It is March 23, 2020. After a month of testing fiascos, COVID-19 is ravaging the United States, with 40,000 cases in the US and 360,000 worldwide. There is a growing sense of panic as cities begin to lock down. Market circuit breakers have triggered four times in quick succession, with the stock market losing 30% of its value in mere weeks. There’s no sign that the worst is over.
Above: Global Coronavirus stats on March 23, 2020, when the S&P 500 reached its lowest point during the pandemic (Source).
With businesses across the country closed and millions out of work, it’s clear that a massive financial stimulus is needed to prevent a total economic collapse. However, Congress is divided and is unable to pass the bill. Even when urgent action is needed, they squabble and debate over minor details, refusing to come to a compromise. The president denies that there’s any need for action. Both the democrats and the republicans are willing to do anything to prevent the other side from scoring a victory. The government is in a gridlock.

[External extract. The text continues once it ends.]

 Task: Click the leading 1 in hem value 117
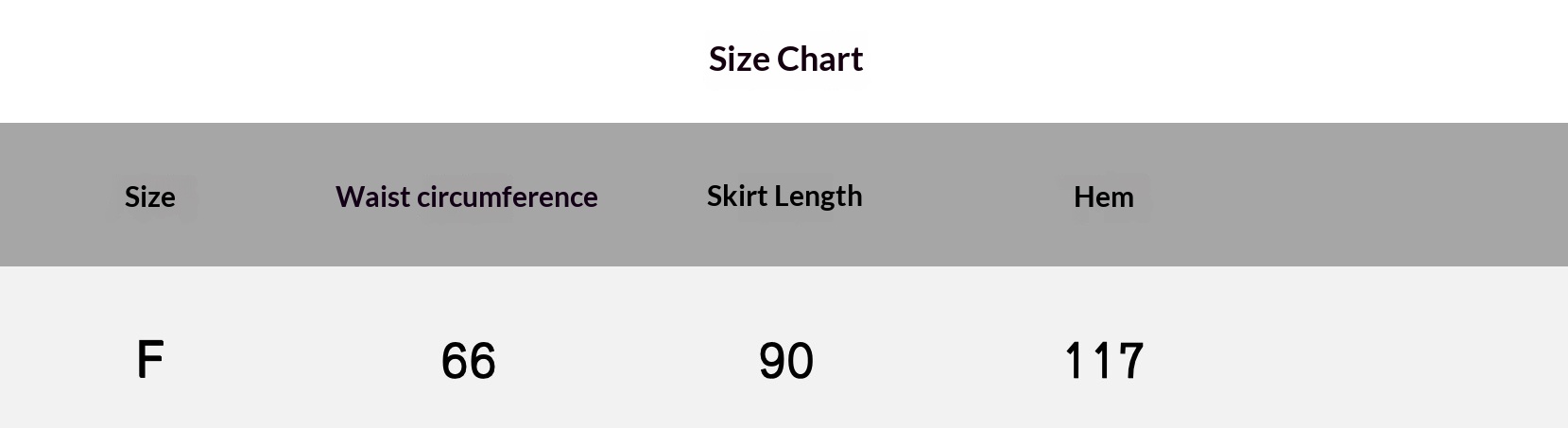click(1073, 361)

Let the businesses fail, they say. Don’t bail them out, they took the risk when the times were good, now you reap what you sow. Let them go bankrupt, punish the executives taking millions of dollars of bonuses. Let the free market do its job, after all, they can always start new businesses once this is all over.
April comes without any help from the government. Massive layoffs across all sectors of the economy as companies see their revenues drop to a fraction of normal levels, and layoff employees to try to preserve their cash. Retail and travel sectors are the most heavily affected, but soon, all companies are affected since people are hesitant to spend money. Unemployment numbers skyrocket to levels even greater than during the Great Depression.
Without a job, millions of people miss their rent payments, instead saving their money for food and essential items. Restaurants and other small businesses shut down. When people and businesses cannot pay rent, their landlords cannot pay the mortgages that they owe to the bank. A few small banks go bankrupt, and Wall Street waits anxiously for a government bailout. But unlike 2008, the state is in a deadlock, and there is no bailout coming. In 2020, no bank is too big to fail.
Each bank that goes down takes another bank down with it, until there is soon a cascading domino effect of bank failures. Everyone rushes to withdraw cash from their checking accounts before the bank collapses, which of course makes matters worse. Those too late to withdraw their cash lose their savings. This is devastation for businesses: even for those that escaped the pandemic, but there is no escaping systemic bank failure. Companies have no money in the bank to pay suppliers or make payroll, and thus, thousands of companies go bankrupt overnight.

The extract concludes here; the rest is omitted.